The tiny tomatoes Prof. Vic Lambeth grows in test tubes are a bit strange. They have no leaves, stems or roots and are grown in a gelatin-like substance instead of soil.
Lambeth, a researcher at the University of Missouri, began the project two years ago and produced his first tomato last fall.
His purpose is not to grow a bigger and better tomato in his laboratory, but to use genetic manipulation to produce a better plant for breeding purposes.
The cherry-size tomatoes appear to float on the jellylike substance called agar. The agar, used in tissue culture, has everything the fruit needs, including minerals, vitamins, hormones and a source of carbon that furnishes energy.
Nutrients, instead of infiltrating through the roots, are pulled into the plants through their attachment to the agar.
Lambeth starts the process by taking an unpollinated flower bud from a normal tomato plant and placing it on the agar in the test tube.

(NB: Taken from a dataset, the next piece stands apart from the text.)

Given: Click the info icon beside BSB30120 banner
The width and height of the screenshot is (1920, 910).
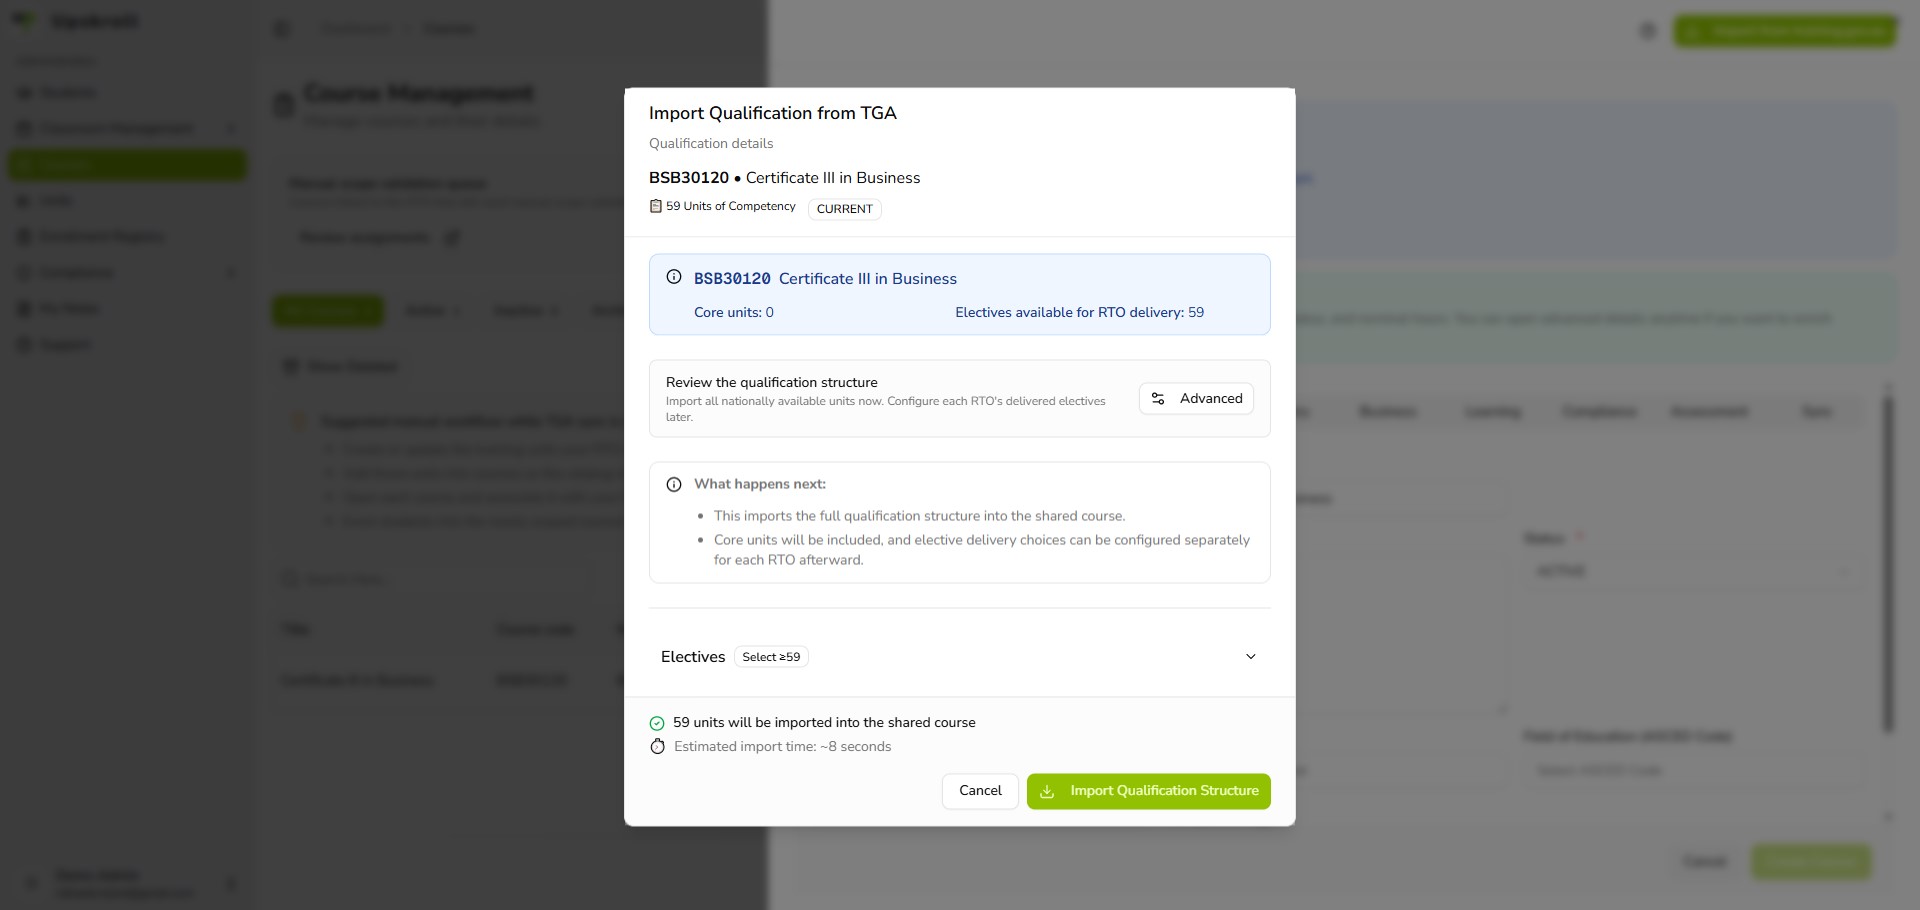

After three to four months in natural or artificial light, the tomatoes have the look and size of the average cherry tomato, going through the same ripening process.
Eventually, the fruit ruptures and produces a callus or clump of cells that can be taken out and put into a liquid or solid culture. This time a plant--complete with leaves, stems and roots--grows in the container.
These plants closely resembles the garden variety and can be planted as a regular seedling.